Gut a week after the flood disaster in Libya with thousands of deaths, demonstrators in the particularly hard-hit coastal town of Darna denounced serious failings by the authorities. Hundreds of people gathered on Monday in front of the large mosque in the city of 100,000 in the east of the country and chanted slogans against the local parliament and its chairman Aguilah Saleh.
A statement read on behalf of the demonstrators called for “a rapid investigation and legal action against those responsible for the disaster.” The protesters demanded the establishment of a UN office in Darna, the immediate reconstruction of the destroyed city and compensation for residents affected by the disaster.
“Those who survived in the city, in what was left of the city, against those who brought death and destruction to the city,” commented expert Anas el-Gomati on the protest on the online service X, formerly Twitter .
In Darna alone, 3,283 people die
Storm “Daniel” caused severe flooding in eastern Libya on Sunday last week. Darna was particularly hard hit because two river dams there burst. The force with which the masses of water rushed through a dry riverbed was comparable to that of a tsunami.
Numerous people were swept into the Mediterranean during the floods.
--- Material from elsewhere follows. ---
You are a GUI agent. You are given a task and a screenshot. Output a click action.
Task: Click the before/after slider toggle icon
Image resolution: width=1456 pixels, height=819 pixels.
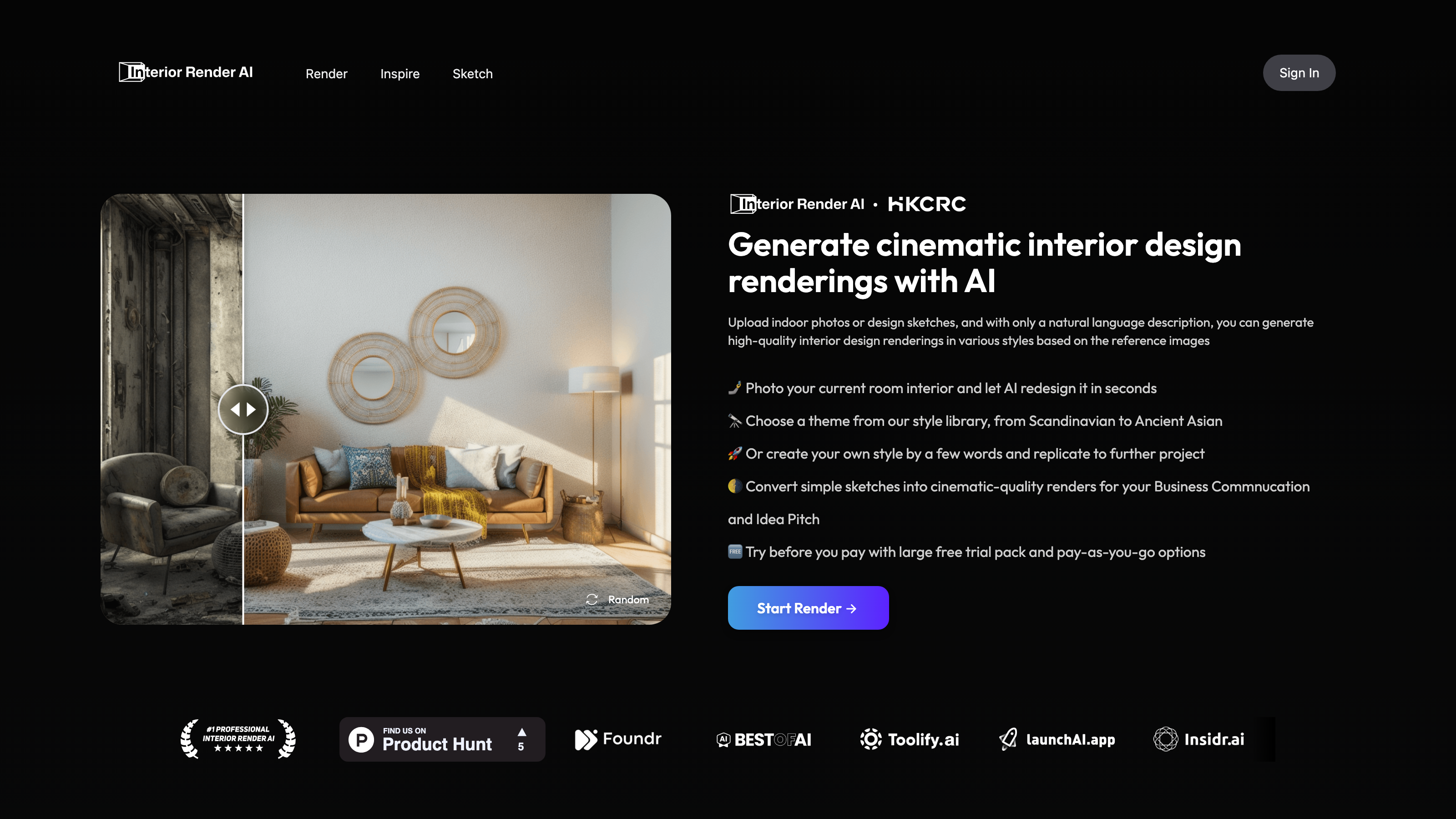243,408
Part of the city was buried under masses of mud. Dozens of corpses continue to be pulled out of the water or under rubble and mud every day. According to the latest figures from the Ministry of Health in eastern Libya, at least 3,283 people died in Darna and thousands more are missing.
Contamination causes massive problems
According to the UN Support Mission for Libya (UNSMIL), around 30,000 residents were left homeless by the disaster. Above all, contaminated water and the lack of sanitary facilities cause massive problems. There is a risk of “a second devastating crisis,” the UN support mission warned on Monday.
Since the overthrow and violent death of ruler Muammar al-Gaddafi in 2011, chaos and violence have reigned in Libya, with armed militias and foreign mercenaries fighting each other. According to experts, maintenance of the vital infrastructure has played a minor role since then.
The UN-recognized interim government in the capital Tripoli in the west is fighting for power in the country with a counter-government in the east. The opposing government is supported by the local parliament and the powerful General Khalifa Haftar. Planned elections were repeatedly postponed.